One intuitive way to think about why the bias exists is to notice that we generally don't actually know the true population mean $\mu$, and therefore the sample variance is being computed using the estimated mean $\bar{X}$. However the quadratic form $\sum_{j=1}^{n} (X_j - a)^2$ is actually minimized by $a = \bar{X}$, which means that whatever the true population mean $\mu$ is, we will always have
\begin{equation} \sum_{j=1}^{n} (X_j - \mu)^2 \geq \sum_{j=1}^{n} (X_j - \bar{X})^2 \end{equation}Therefore we are underestimating the true variance because we don't know the true mean.

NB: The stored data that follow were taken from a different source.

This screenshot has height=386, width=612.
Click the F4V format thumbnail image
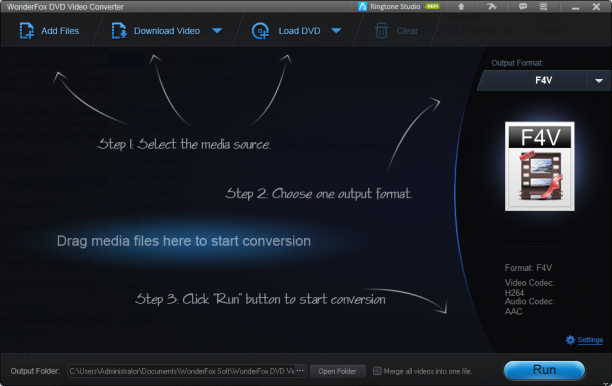(539, 166)
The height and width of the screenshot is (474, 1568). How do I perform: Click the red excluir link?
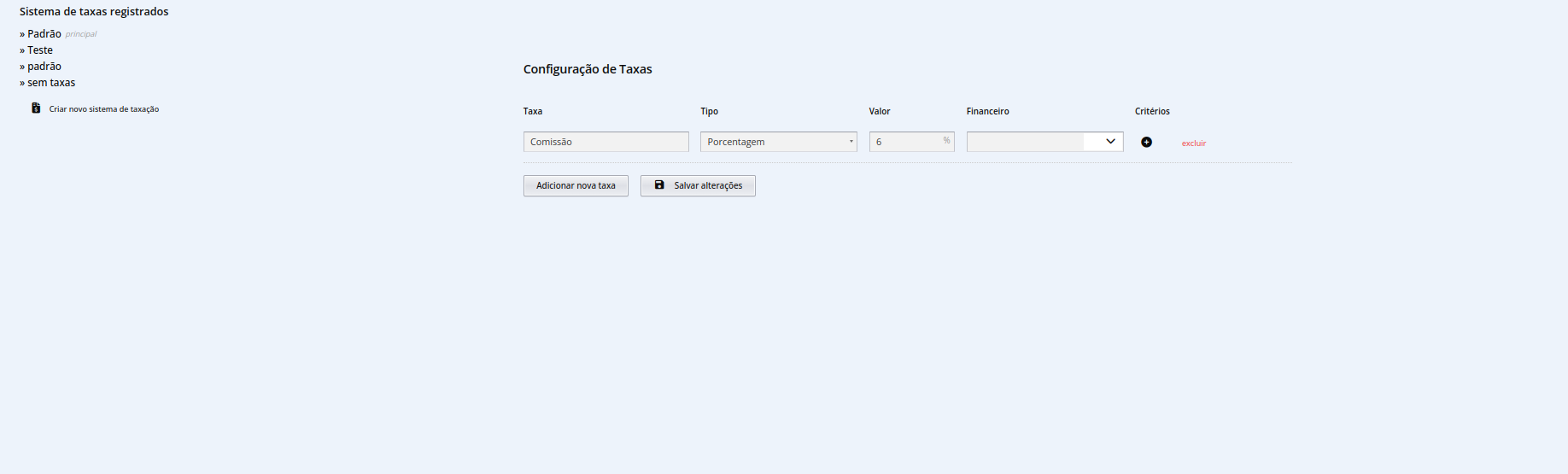click(x=1193, y=143)
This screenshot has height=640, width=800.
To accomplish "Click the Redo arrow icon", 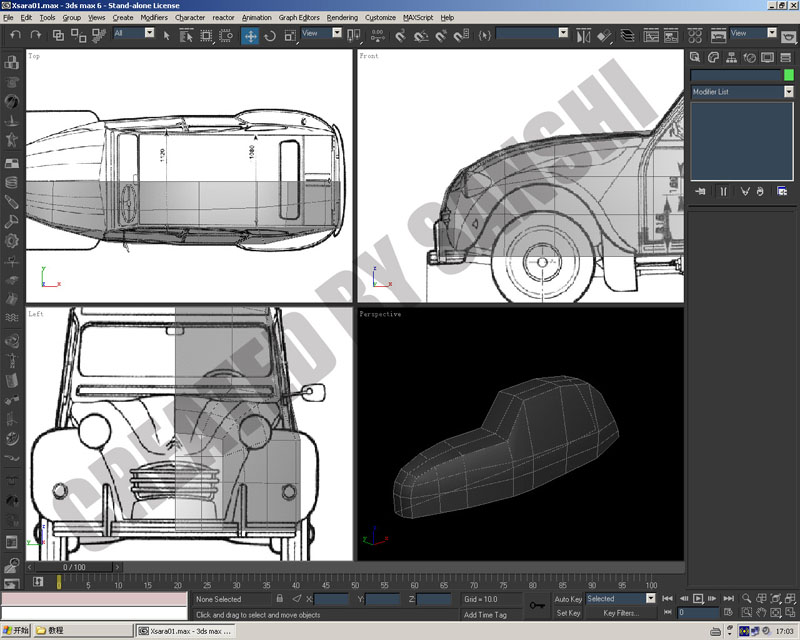I will [36, 35].
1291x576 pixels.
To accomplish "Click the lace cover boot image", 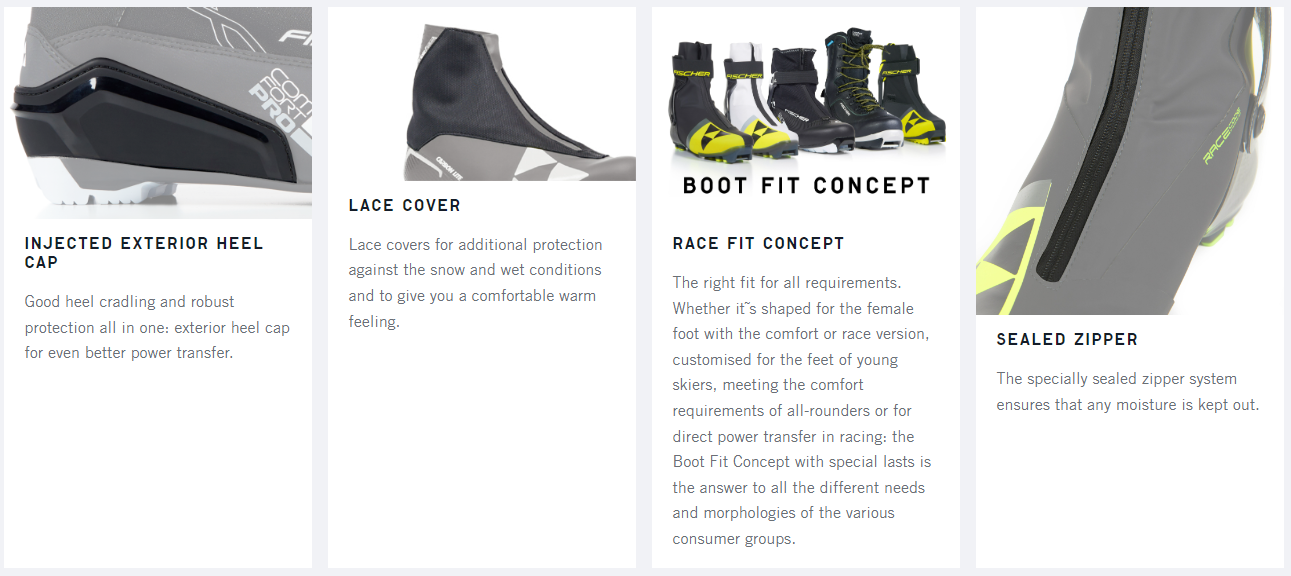I will pyautogui.click(x=500, y=100).
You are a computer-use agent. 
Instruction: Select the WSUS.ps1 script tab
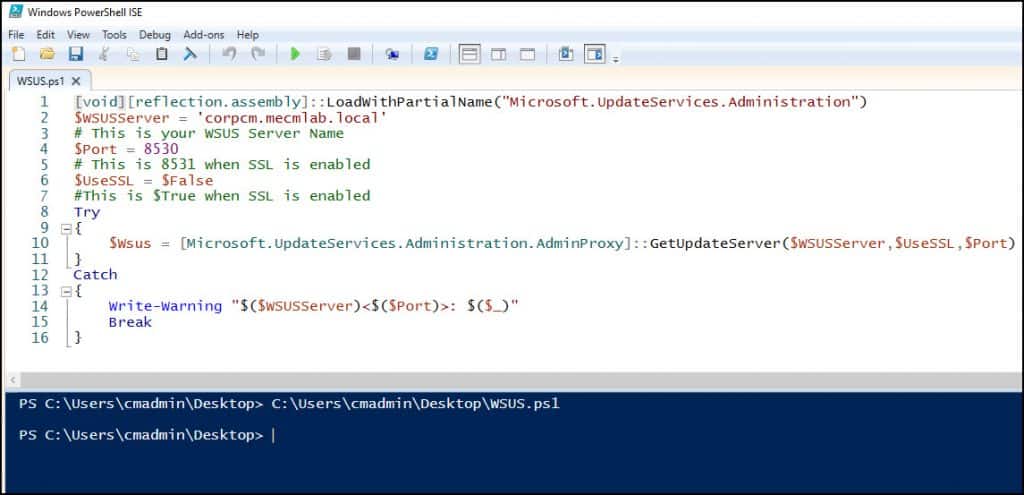(41, 81)
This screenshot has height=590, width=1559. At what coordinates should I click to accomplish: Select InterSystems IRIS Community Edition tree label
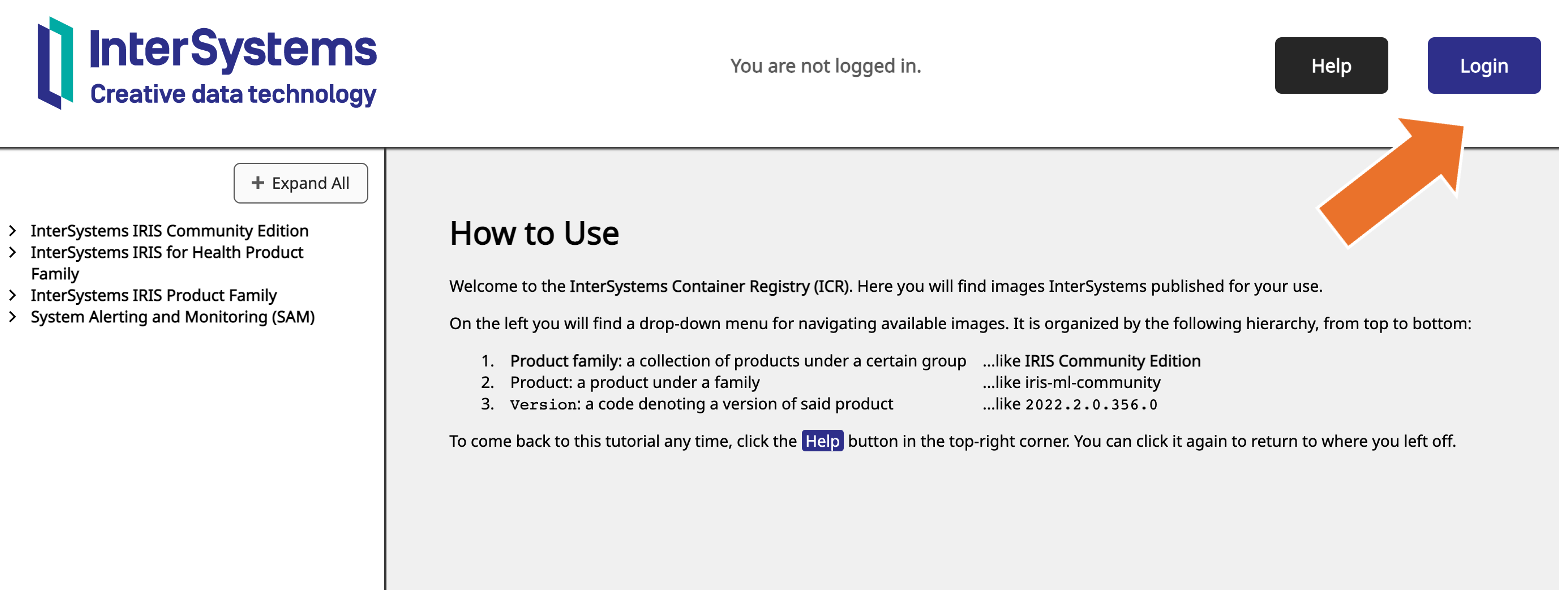pos(169,231)
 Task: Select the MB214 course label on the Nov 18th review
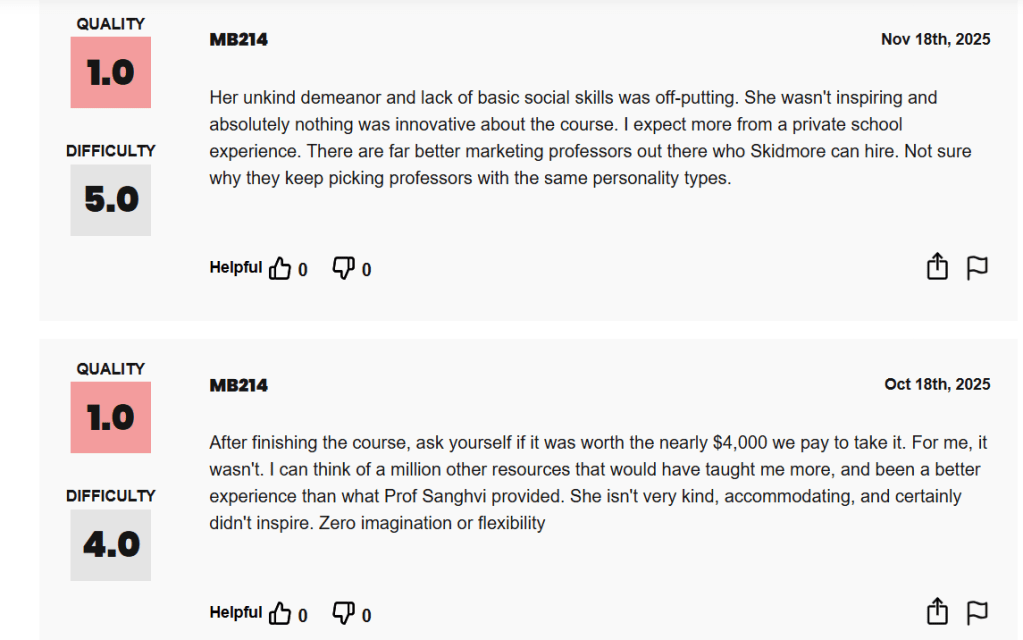point(238,40)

In fact, we can see that we are underestimating by exactly $\sigma^2$ on average:
\begin{aligned} E\left(\sum_{j=1}^{n} (X_j - \mu)^2\right) = & \ E \left(\sum_{j=1}^{n} (X_j - \bar{X} + \bar{X} - \mu)^2\right) \\ = & \ E \left(\sum_{j=1}^{n} (X_j - \bar{X})^2 + \sum_{j=1}^{n} 2(X_j - \bar{X})(\bar{X} - \mu) + \sum_{j=1}^{n} (\bar{X} - \mu)^2 \right) \\ = & \ E \left(\sum_{j=1}^{n} (X_j - \bar{X})^2 + \sum_{j=1}^{n} (\bar{X} - \mu)^2 \right) \\ = & \ E \left(\sum_{j=1}^{n} (X_j - \bar{X})^2 \right) + E \left(\sum_{j=1}^{n} (\bar{X} - \mu)^2 \right) \\ = & \ E \left(\sum_{j=1}^{n} (X_j - \bar{X})^2 \right) + \sum_{j=1}^{n} E \left((\bar{X} - \mu)^2 \right) \\ = & \ E \left(\sum_{j=1}^{n} (X_j - \bar{X})^2 \right) + \sum_{j=1}^{n} \left( \text{Var} (\bar{X} - \mu) + E (\bar{X} - \mu)^2 \right) \\ = & \ E \left(\sum_{j=1}^{n} (X_j - \bar{X})^2 \right) + \sum_{j=1}^{n} \left( \text{Var} (\bar{X}) + E (\bar{X} - \mu)^2 \right) \\ = & \ E \left(\sum_{j=1}^{n} (X_j - \bar{X})^2 \right) + \sum_{j=1}^{n} \text{Var} (\bar{X}) \\ = & \ E \left(\sum_{j=1}^{n} (X_j - \bar{X})^2 \right) + n \text{Var} (\bar{X}) \\ = & \ E \left(\sum_{j=1}^{n} (X_j - \bar{X})^2 \right) + n \text{Var} (\frac{1}{n} \sum_{j=1}^{n} X_j) \\ = & \ E \left(\sum_{j=1}^{n} (X_j - \bar{X})^2 \right) + n \frac{1}{n^2} \sum_{j=1}^{n} \text{Var} (X_j) \\ = & \ E \left(\sum_{j=1}^{n} (X_j - \bar{X})^2 \right) + \sigma^2 \\ \end{aligned}Combined with the result we have from the proof in the previous section, we can see that if we somehow magically knew the true mean $\mu$, dividing by $n$ would be unbiased:
\begin{aligned} E\left(\frac{1}{n} \sum_{j=1}^{n} (X_j - \mu)^2\right) = & \ \frac{1}{n} E \left(\sum_{j=1}^{n} (X_j - \mu)^2\right) \\ = & \ \frac{1}{n} \left[ E \left(\sum_{j=1}^{n} (X_j - \bar{X})^2\right) + \sigma^2 \right] \\ = & \ \frac{1}{n} \left[ (n - 1) \sigma^2 + \sigma^2 \right] \\ = & \ \sigma^2 \\ \end{aligned}However since we don't know the true mean and are using the estimated mean $\bar{X}$ instead, we'd need to divide by $n - 1$ to correct for the bias. This is also known as Bessel's correction.